Batch Mode with Gemini API

Hello!
I am trying to process large amount of data using Batch Model in the Gemini API, but I am facing an issue when I have to analyse images. I see that in order to do that I need to upload first to the Files API and then include to the JSONL. Is there a way to skip the part where I need to upload the images, but instead pass the base64 or the image url directly to the request?
this is what google has provided, I tried with base64 and url but no luck from my side. maybe I am missing something.

# Download sample image

from IPython.display import Image

image_path = "jetpack.jpg"
!wget https://storage.googleapis.com/generativeai-downloads/images/jetpack.jpg -O {image_path}  -q

print(f"Uploading image file: {image_path}")
image_file = client.files.upload(
    file=image_path,
)
print(f"Uploaded image file: {image_file.name} with MIME type: {image_file.mime_type}")
Image(filename=image_path)

requests_data = [
    # First request: simple text prompt
    {"key": "request_1", "request": {"contents": [{"parts": [{"text": "Explain how AI works in a few words"}]}]}},
    # Second request: multi-modal prompt with text and an image reference
    {
        "key": "request_2_image",
        "request": {
            "contents": [{
                "parts": [
                    {"text": "What is in this image? Describe it in detail."},
                    {"file_data": {"file_uri": image_file.uri, "mime_type": image_file.mime_type}}
                ]
            }]
        }
    }
]


json_file_path = 'batch_requests_with_image.json'

print(f"\nCreating JSONL file: {json_file_path}")

SUPPLIED RECORDS —
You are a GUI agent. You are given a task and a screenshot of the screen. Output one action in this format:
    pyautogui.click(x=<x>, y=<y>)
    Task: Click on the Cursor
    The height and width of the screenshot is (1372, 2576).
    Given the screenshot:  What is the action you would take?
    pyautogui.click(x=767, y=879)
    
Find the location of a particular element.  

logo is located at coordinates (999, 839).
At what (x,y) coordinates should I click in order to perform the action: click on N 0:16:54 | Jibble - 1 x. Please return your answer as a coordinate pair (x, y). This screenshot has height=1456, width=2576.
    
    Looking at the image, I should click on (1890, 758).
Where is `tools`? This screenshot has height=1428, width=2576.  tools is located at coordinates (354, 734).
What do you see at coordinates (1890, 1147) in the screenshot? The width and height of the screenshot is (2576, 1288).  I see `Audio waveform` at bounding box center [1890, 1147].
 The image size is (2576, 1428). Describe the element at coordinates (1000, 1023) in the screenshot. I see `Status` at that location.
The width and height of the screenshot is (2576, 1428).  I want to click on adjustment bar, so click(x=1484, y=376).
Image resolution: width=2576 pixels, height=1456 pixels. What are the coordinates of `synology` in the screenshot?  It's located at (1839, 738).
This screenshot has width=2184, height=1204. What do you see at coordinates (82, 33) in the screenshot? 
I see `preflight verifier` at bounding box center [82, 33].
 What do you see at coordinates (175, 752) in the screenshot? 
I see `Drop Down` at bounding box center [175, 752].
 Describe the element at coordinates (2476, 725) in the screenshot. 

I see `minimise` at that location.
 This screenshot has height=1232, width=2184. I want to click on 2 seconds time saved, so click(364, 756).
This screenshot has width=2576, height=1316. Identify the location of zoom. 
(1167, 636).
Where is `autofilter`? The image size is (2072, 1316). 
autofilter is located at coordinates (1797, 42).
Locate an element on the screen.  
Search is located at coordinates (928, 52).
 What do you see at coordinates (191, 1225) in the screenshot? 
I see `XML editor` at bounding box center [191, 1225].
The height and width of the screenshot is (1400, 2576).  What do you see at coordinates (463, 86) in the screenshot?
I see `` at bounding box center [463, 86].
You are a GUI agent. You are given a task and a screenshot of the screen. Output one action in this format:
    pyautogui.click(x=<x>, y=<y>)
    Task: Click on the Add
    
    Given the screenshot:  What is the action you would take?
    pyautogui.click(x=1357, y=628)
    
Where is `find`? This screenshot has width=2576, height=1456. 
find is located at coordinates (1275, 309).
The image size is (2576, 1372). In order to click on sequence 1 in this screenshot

ACTION ITEM A —
In the Gemini batch mode thread, list every Python variable name that the code assigns a value to with the = operator.
ACTION ITEM B —
Answer these questions about the Gemini batch mode thread:
(i) What does the poster say must be done with images before they can be included in the JSONL?
(ii) Under what file name is the downloaded sample image saved?
(iii) What text prompt is sent with the image in the second request?
ACTION ITEM C —
Write the next part of the Gemini batch mode thread, starting after its last line.

EXPECTED ANSWER A —
image_path
image_file
requests_data
json_file_path

EXPECTED ANSWER B —
(i) They must first be uploaded to the Files API.
(ii) jetpack.jpg
(iii) "What is in this image? Describe it in detail."

EXPECTED ANSWER C —
with open(json_file_path, 'w') as f:
    for req in requests_data:
        f.write(json.dumps(req) + '\n')

print(f"Uploading JSONL file: {json_file_path}")
batch_input_file = client.files.upload(
    file=json_file_path
    )
print(f"Uploaded JSONL file: {batch_input_file.name}")

print("\nCreating batch job...")
batch_job_from_file = client.batches.create(
    model=MODEL_ID,
    src=batch_input_file.name,
    config={
        'display_name': 'my-batch-job-with-image',
    }
)
print(f"Created batch job from file: {batch_job_from_file.name}")
print("You can now monitor the job status using its name.")
1 Like

@Nuni_Telo,
you can convert the images into base64 strings and add thsi strings directly to the text(prompt)

check the following code

def encode_image(image_path):
    with open(image_path, "rb") as image_file:
        encoded_string = base64.b64encode(image_file.read()).decode('utf-8')
    return encoded_string 

prompt= f"What is in the following image? Describe it in detail. {encoded_string} "

that should fix the issue.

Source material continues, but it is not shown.